* Your goal: Update the entries below by changing every "screenshot" to "screen capture" and keeping everything else the same. Do not include the pictures in your answer.

★ ★ ★ ★

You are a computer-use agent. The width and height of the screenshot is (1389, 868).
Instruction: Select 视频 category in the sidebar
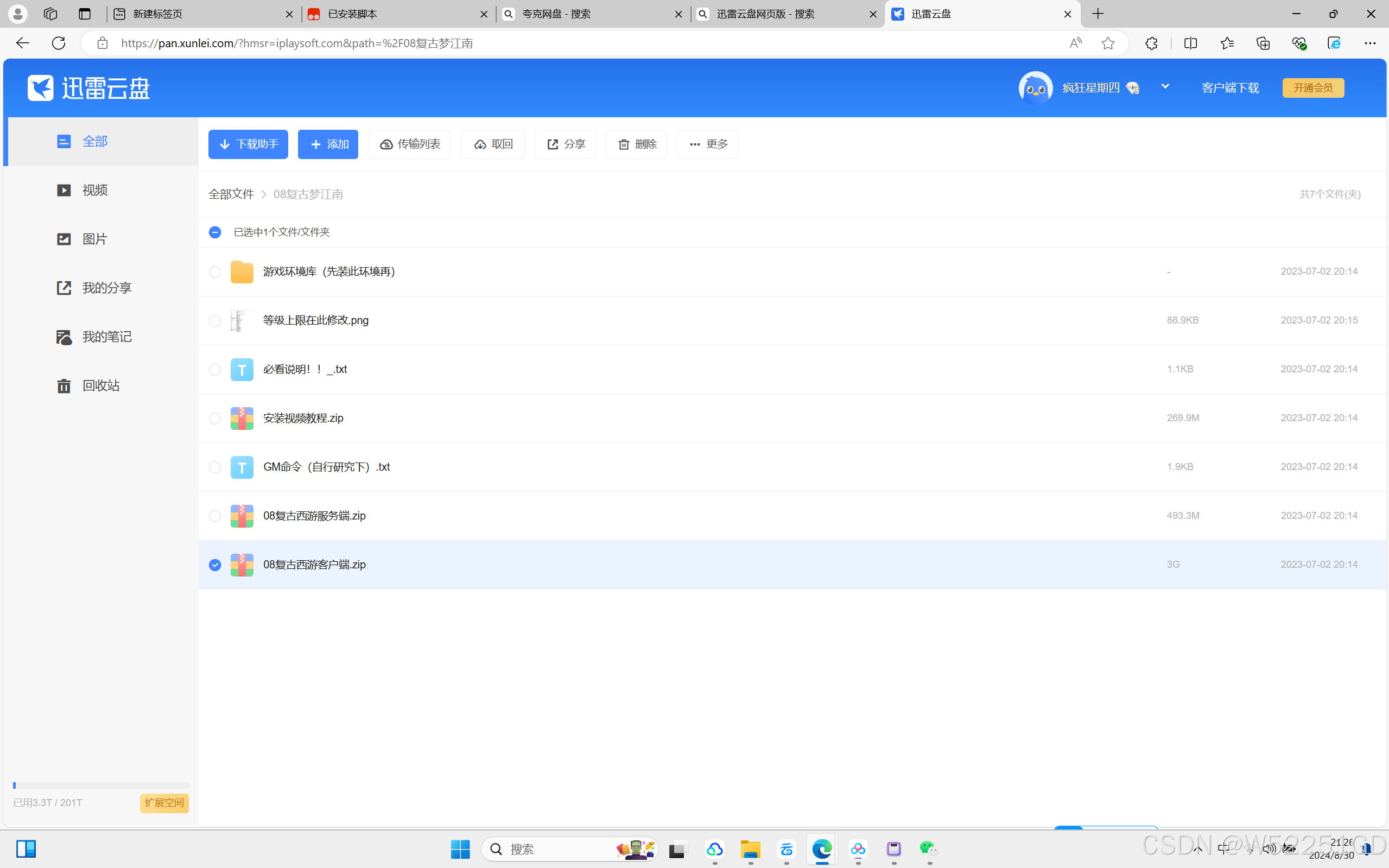94,191
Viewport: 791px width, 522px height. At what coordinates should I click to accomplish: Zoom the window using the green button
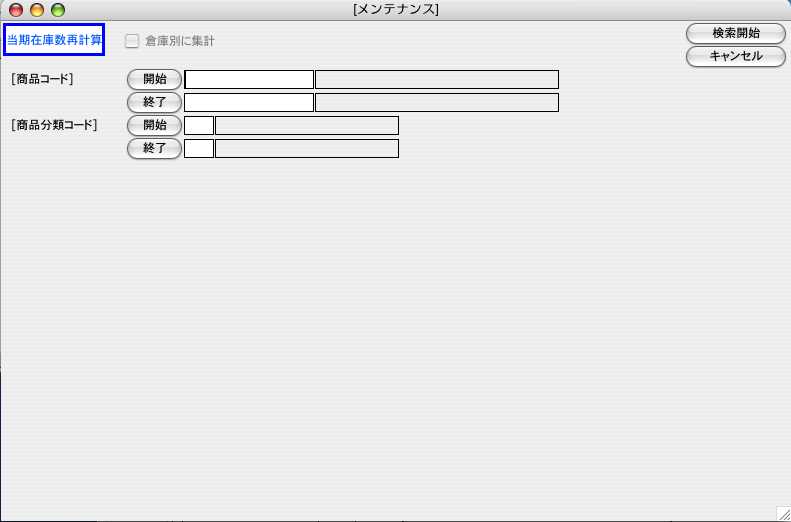(x=58, y=10)
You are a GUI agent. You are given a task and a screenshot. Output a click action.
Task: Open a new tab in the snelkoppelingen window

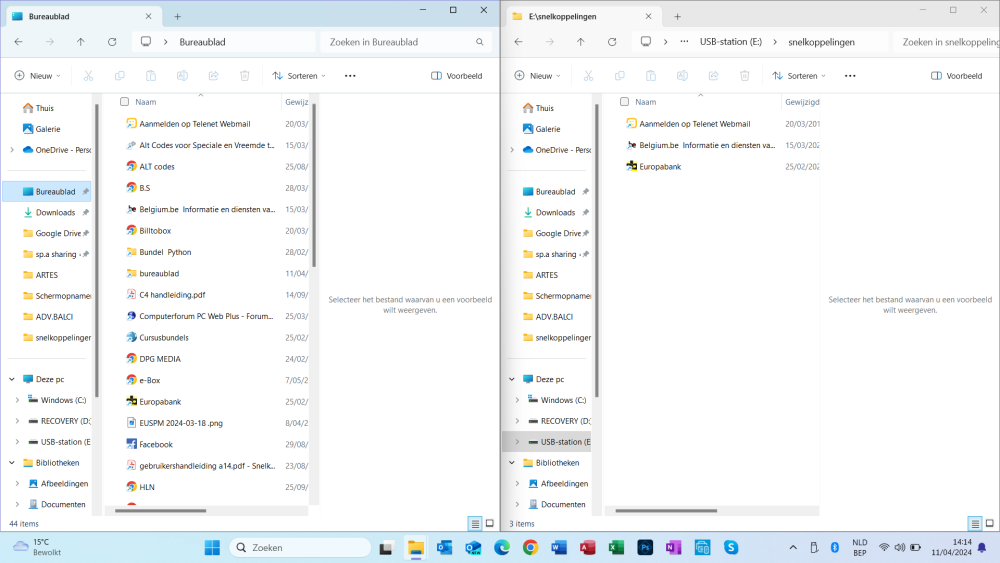pyautogui.click(x=677, y=16)
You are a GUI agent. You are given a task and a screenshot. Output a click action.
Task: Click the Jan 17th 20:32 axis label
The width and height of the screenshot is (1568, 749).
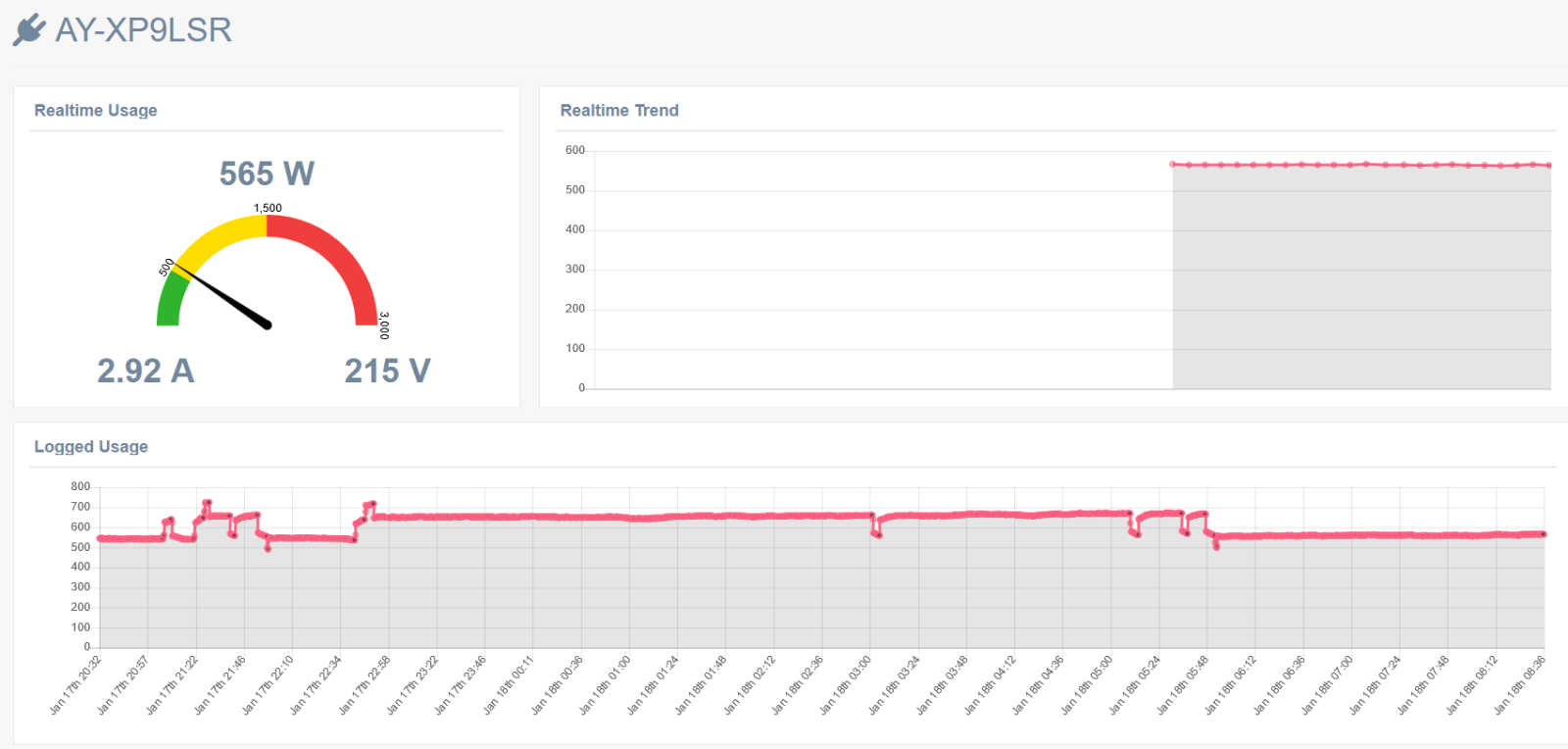tap(77, 685)
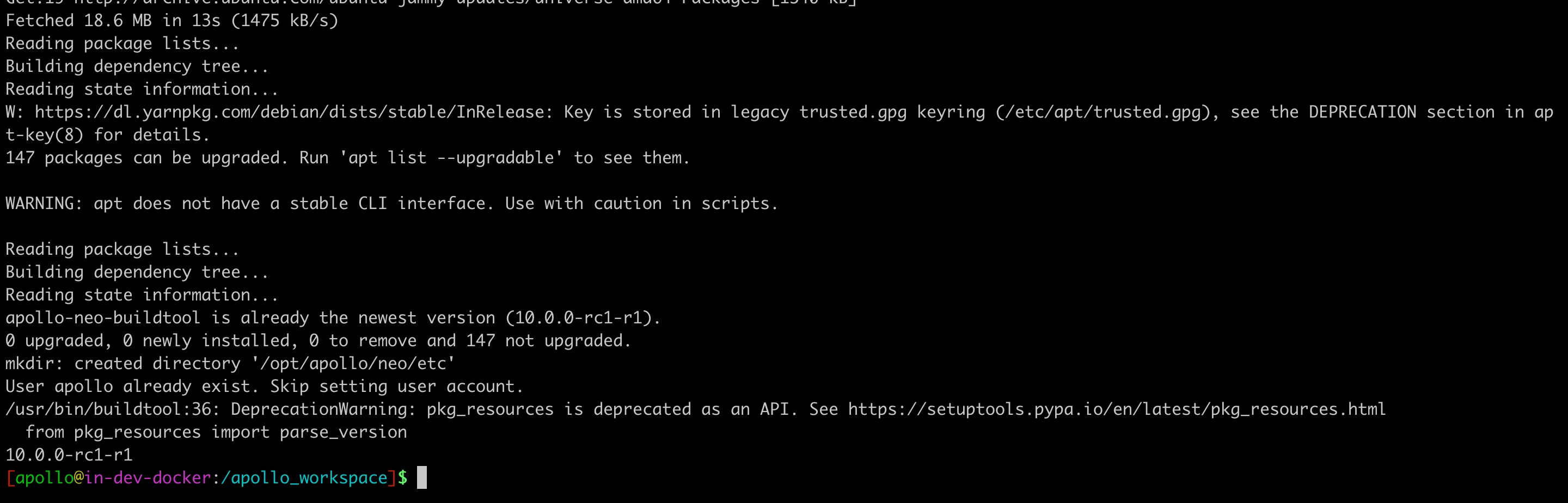Screen dimensions: 1568x503
Task: Click the '/opt/apollo/neo/etc' directory path
Action: [x=357, y=364]
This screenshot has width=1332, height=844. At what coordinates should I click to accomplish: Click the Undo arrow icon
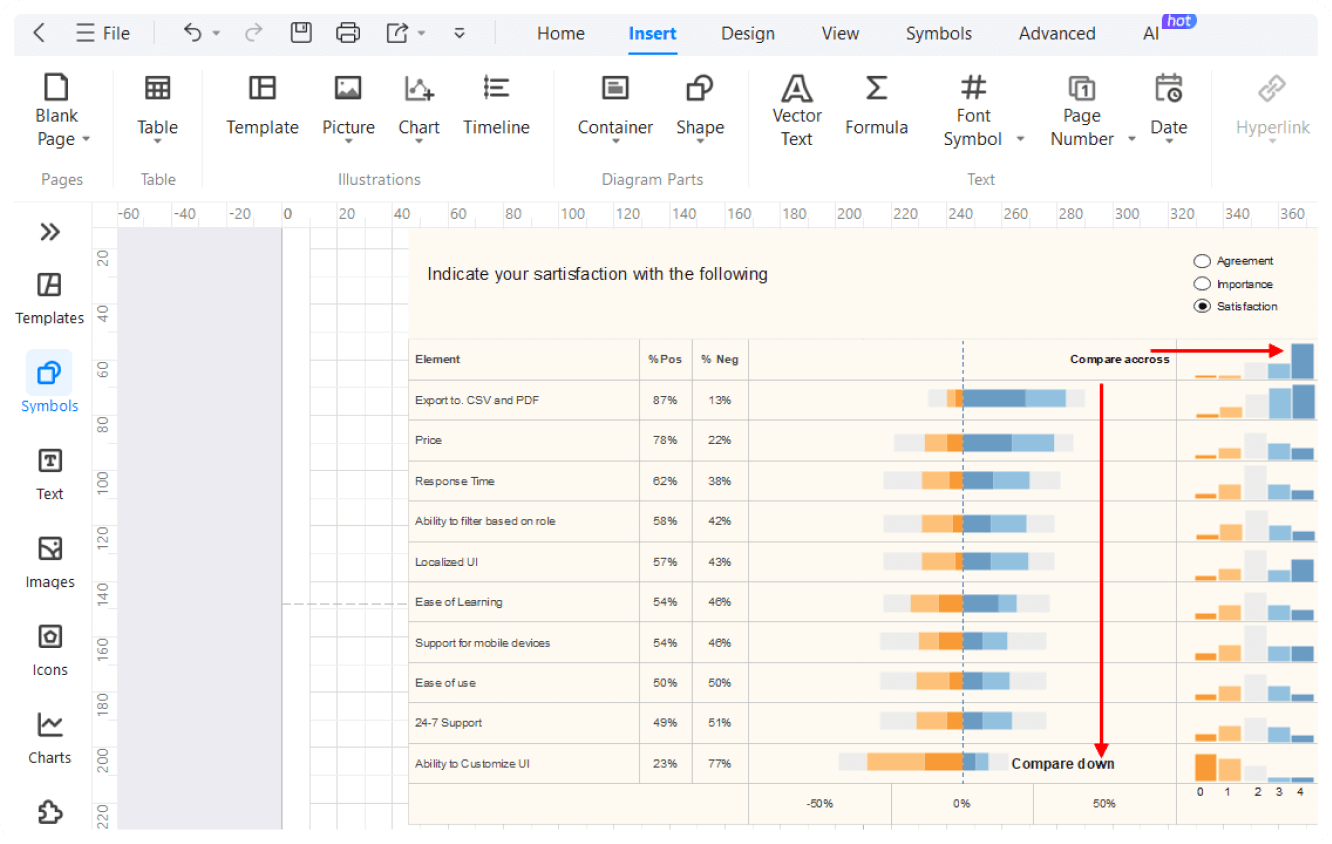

★ ★ ★ ★

* Finished answer:
You are a computer-use agent. The width and height of the screen capture is (1389, 868).
Instruction: Select 视频 category in the sidebar
94,191
Viewport: 791px width, 522px height. At what coordinates should I click to accomplish: Zoom the window using the green button
(x=58, y=10)
You are a GUI agent. You are given a task and a screen capture. Output a click action.
Task: Open a new tab in the snelkoppelingen window

pyautogui.click(x=677, y=16)
You are a GUI agent. You are given a task and a screen capture. Output a click action.
Task: Click the Jan 17th 20:32 axis label
The width and height of the screen capture is (1568, 749).
tap(77, 685)
Screen dimensions: 1568x503
Task: Click the '/opt/apollo/neo/etc' directory path
Action: [x=357, y=364]
This screen capture has width=1332, height=844. At what coordinates should I click to accomplish: Click the Undo arrow icon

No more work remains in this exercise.